Devant une assemblée de journalistes venus des quatre coins de l'Europe, Manuel Valls a abordé la question migratoire avec fermeté.
Appelant à un controle stricte des frontières, le Premier ministre a été intransigeant sur l'accueil des réfugiés : «L'Europe doit dire qu'elle ne peut plus accueillir autant de migrants, ce n'est pas possible», a-t-il martelé.
«Si nous ne le faisons pas [contrôler les frontières], les peuples vont dire : 'ça suffit l'Europe!'», a déclaré Manuel Valls, rappelant que le contrôle des frontières extérieures était «essentiel» pour le futur de l'UE.
Ces déclarations du Premier ministre semblaient par ailleurs avoir un lien étroit avec les attentats de Paris du 13 novembre dernier et la menace djihadiste sur le sol européen.
En effet, Manuel Valls a expliqué sa fermeté sur l'accueil des migrants par des indications des enquêteurs français selon lesquels deux des tueurs du 13 novembre à Paris avaient profité du flux de migrants pour traverser l'Europe et rejoindre la France.
Changement de cap depuis l'été dernier
Ces propos tenus à Matignon sont de fait très loins de ceux que tenait le Premier ministre encore l'été dernier. Le 31 août, il s'était en effet rendu à Calais pour une visite du camp de réfugiés de la «nouvelle jungle» ou plusieurs milliers de migrants sont entassés dans des conditions qu'il avait alors jugées «tragiques et insoutenables».
A Calais, Manuel Valls avait mis au premier plan la «nécessité d’accueillir ceux qui fuient les guerres et la barbarie» en s'appuyant sur le très solennel crédo «Humanité, fraternité, solidarité».
«On ne peut pas se soustraire à nos responsabilité avec du fil barbelé», a-t-il affirmé, pointant la Hongrie du doigt, et a ajouté qu'il fallait «accueillir ceux qui fuient la guerre et la persécution».
«Nous sommes venus (...) pour dire que nous sommes là, que l'Europe est là», avait martelé le Premier ministre en promettant à son auditoire que «l’Europe est en train de se mobiliser» pour apporter des solutions de manière «méthodique, intelligente et en conciliant ce qui est indispensable, l’accueil et l’aide humanitaire».
Manuel Valls était même allé plus loin dans son discours d'humanisme puisqu'il avait annoncé à l'issue de cette journée la création pour «début 2016» d’un nouveau campement humanitaire pouvant accueillir 1 500 personnes dans la «jungle» de Calais et qui serait financé avec l'aide de l’Union européenne qui avait alors débloqué un buget de 5 millions d'euros pour la construction de ce nouveau campement.
Un affront à la politique allemande
Aujourd'hui, évoquant devant les journalistes la position très souple et ouverte de l'Allemagne en matière de politique migratoire, le Premier ministre a jugé que «l'Allemagne a pris là une décision honorable» d'ouvrir ses portes aux réfugiés, mais a souligné que «ce n’est pas la France qui a dit : 'venez' !».
Ce changement de cap représente de fait pour la presse allemande un affront à la politique de la chancelière Merkel.

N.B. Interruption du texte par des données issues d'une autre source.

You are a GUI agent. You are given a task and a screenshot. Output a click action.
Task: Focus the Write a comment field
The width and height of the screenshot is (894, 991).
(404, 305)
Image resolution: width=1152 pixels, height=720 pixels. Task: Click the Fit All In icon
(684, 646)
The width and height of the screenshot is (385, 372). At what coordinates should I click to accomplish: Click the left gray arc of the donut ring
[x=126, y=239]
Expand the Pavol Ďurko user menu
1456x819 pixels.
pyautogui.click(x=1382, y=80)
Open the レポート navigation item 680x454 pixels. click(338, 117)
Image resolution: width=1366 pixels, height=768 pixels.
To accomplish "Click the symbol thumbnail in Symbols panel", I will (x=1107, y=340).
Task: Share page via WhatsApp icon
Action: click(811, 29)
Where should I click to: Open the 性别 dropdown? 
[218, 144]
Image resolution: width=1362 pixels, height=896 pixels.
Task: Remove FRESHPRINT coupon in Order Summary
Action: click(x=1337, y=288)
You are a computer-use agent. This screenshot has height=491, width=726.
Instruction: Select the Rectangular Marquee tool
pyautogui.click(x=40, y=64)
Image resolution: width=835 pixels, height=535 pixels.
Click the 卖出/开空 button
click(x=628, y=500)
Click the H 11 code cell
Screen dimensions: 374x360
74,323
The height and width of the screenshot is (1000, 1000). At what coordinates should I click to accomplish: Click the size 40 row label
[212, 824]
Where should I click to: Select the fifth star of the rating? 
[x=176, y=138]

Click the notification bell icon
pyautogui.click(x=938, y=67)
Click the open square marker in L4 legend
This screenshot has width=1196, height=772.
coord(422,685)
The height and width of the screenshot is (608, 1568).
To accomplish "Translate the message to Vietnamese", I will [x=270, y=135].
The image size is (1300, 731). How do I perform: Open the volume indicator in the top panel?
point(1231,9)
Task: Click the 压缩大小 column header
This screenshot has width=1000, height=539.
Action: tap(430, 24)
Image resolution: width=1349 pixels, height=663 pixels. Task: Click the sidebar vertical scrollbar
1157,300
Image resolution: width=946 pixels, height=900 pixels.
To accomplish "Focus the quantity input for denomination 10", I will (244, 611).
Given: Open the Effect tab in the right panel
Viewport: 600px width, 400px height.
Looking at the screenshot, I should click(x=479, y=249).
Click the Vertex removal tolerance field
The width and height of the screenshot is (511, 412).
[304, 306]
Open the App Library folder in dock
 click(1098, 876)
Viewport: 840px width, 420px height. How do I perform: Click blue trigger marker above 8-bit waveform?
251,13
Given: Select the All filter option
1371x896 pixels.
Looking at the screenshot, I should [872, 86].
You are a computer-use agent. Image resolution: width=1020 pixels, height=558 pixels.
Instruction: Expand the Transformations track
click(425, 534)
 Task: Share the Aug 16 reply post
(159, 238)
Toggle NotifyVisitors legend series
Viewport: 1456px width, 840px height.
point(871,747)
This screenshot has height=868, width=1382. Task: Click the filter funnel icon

Ainsi Selon le Süddeutsche Zeitung, le message de Manuel Valls est que l'Europe «arrête tout de suite d’accueillir des réfugiés du Proche-Orient».
Pour le Frankfurter Allgemeine Zeitung il n'y a pas de doute : derrière ce discours de fermeté se cache un dédain affiché envers la politique en vigueur outre-Rhin :
«Critique à la direction (choisie) par la chancelière : le chef du gouvernement français Manuel Valls dit que l'Europe ne peut pas accueillir encore plus de réfugiés», constate le journal sur son site internet, alors que l'Allemagne devrait accueillir jusqu'à un million de demandeurs d'asile cette année.
«Les déclarations de Manuel Valls sont essentiellement à l'opposé de la ligne fixée par la chef du gouvernement allemand qui ne veut pas arrêter le flux de migrants mais mieux l'organiser», écrit le journal.